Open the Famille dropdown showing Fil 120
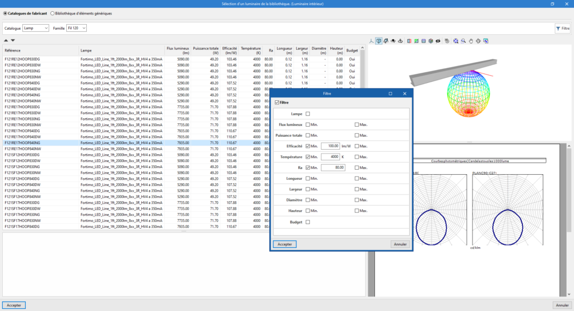Screen dimensions: 574x311 click(77, 27)
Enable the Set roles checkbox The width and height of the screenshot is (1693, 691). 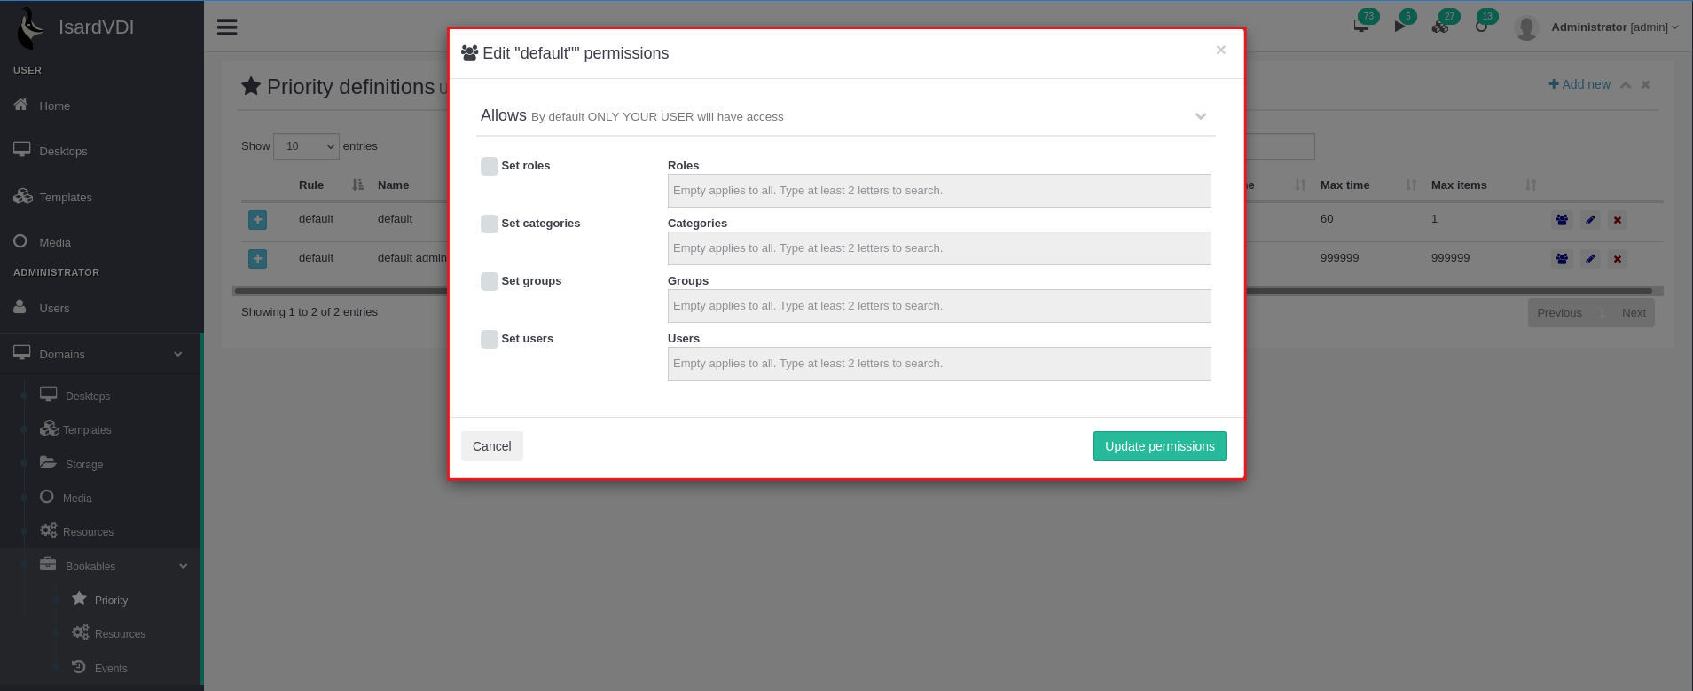(x=490, y=166)
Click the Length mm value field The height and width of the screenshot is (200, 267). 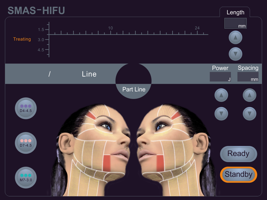point(235,23)
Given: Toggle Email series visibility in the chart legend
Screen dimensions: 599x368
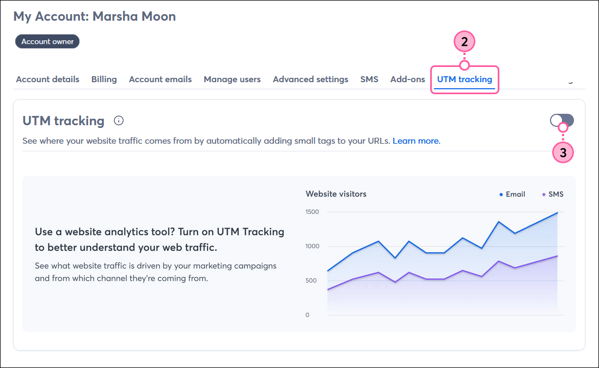Looking at the screenshot, I should click(x=512, y=194).
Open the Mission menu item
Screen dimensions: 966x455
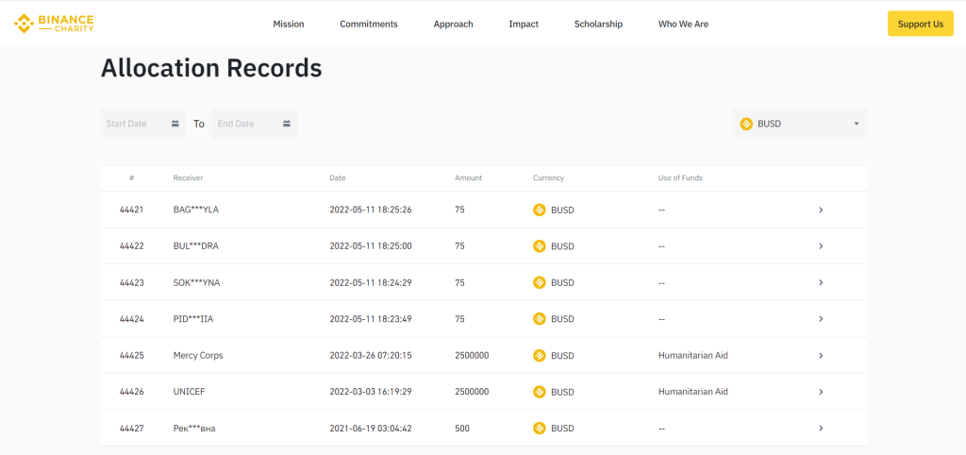(x=289, y=24)
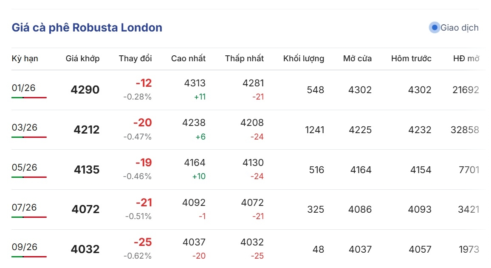Image resolution: width=491 pixels, height=268 pixels.
Task: Click the Giá cà phê Robusta London title
Action: point(87,28)
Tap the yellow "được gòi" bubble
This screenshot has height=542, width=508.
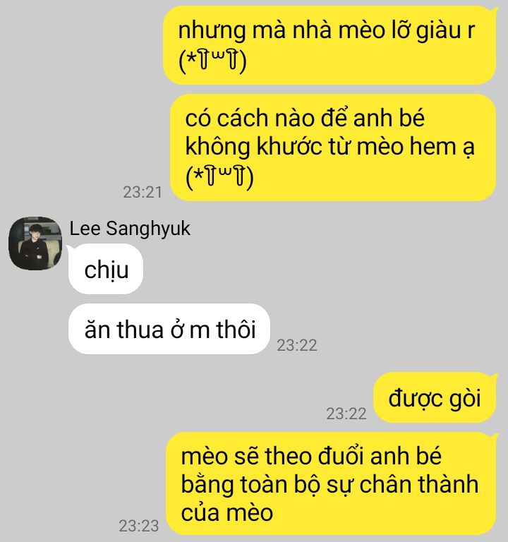435,397
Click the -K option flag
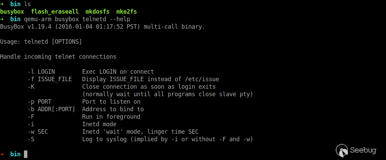The height and width of the screenshot is (160, 386). point(31,87)
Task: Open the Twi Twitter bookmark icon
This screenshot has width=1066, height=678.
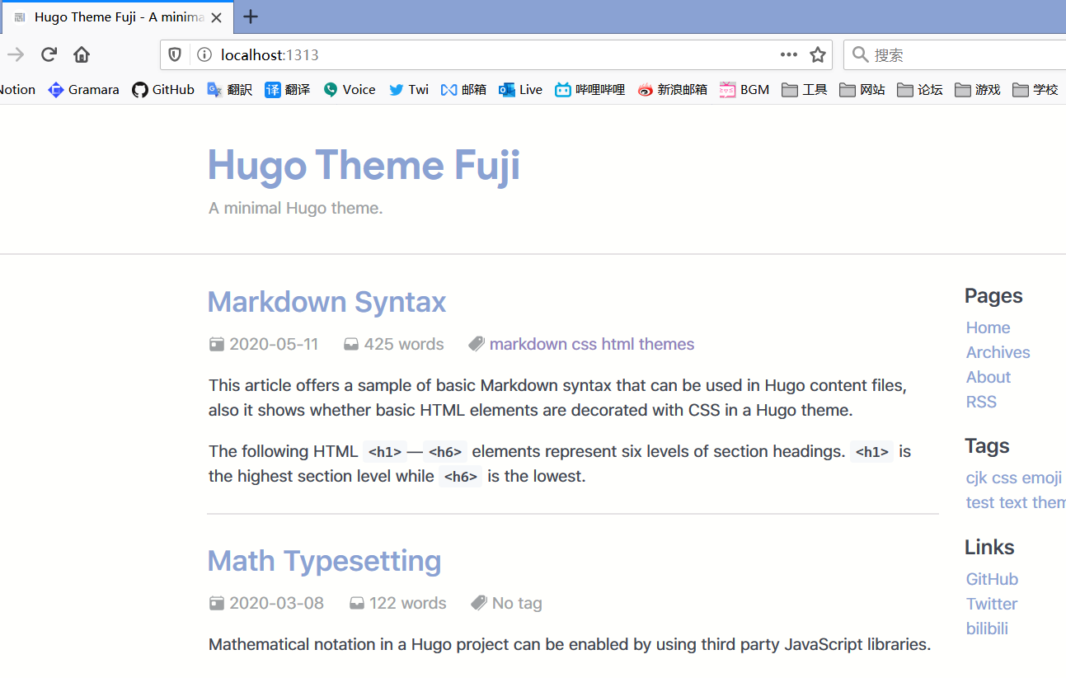Action: (397, 90)
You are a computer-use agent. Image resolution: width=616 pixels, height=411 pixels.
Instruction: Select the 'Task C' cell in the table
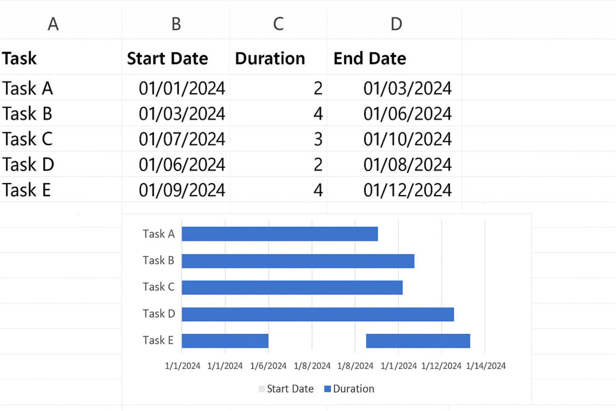click(x=28, y=139)
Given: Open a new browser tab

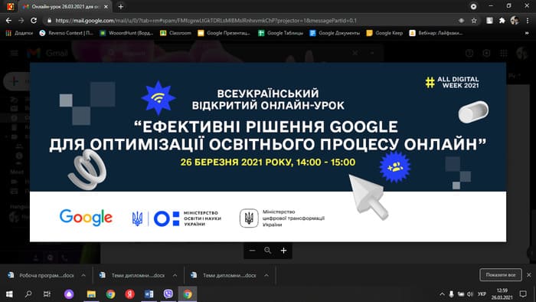Looking at the screenshot, I should [121, 6].
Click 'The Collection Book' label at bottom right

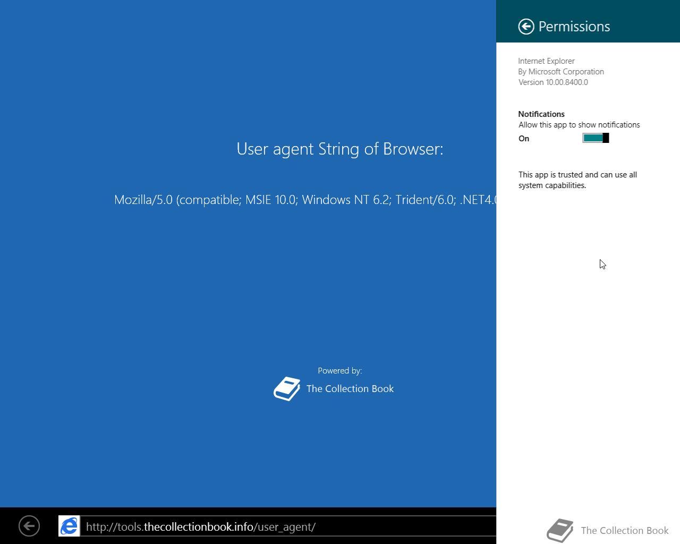tap(624, 530)
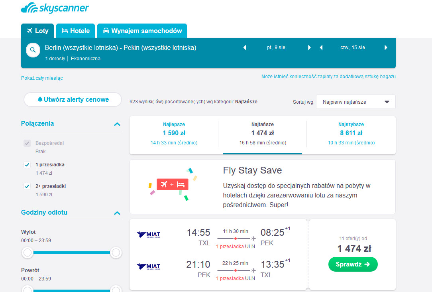
Task: Select the Najszybsze results tab
Action: pyautogui.click(x=351, y=134)
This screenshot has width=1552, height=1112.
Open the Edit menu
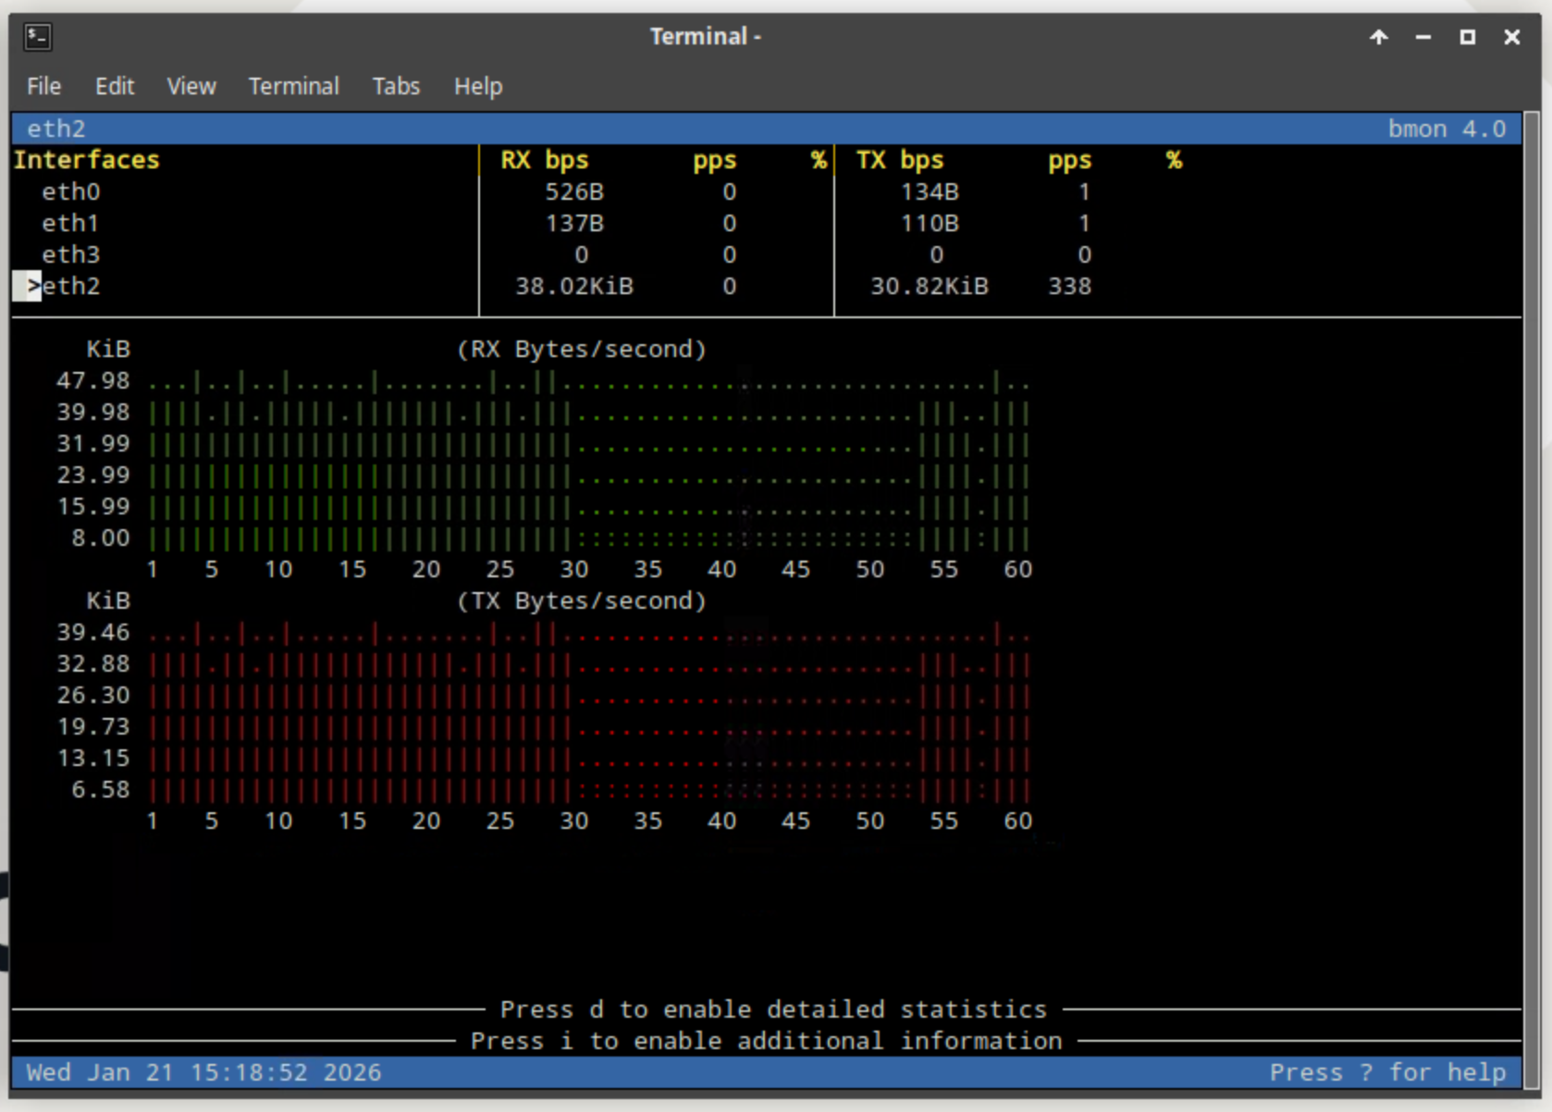coord(114,86)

_Your assignment_
Please reproduce, exactly and only, the lines from the line containing "Given: Open a new browser tab" through the last line of the material above, minus any pictures.

_Result of this task_
Given: Open a new browser tab

Looking at the screenshot, I should [121, 6].
Click 'The Collection Book' label at bottom right

tap(624, 530)
Task: Select the Najszybsze results tab
Action: pyautogui.click(x=351, y=134)
This screenshot has width=1552, height=1112.
Open the Edit menu
coord(114,86)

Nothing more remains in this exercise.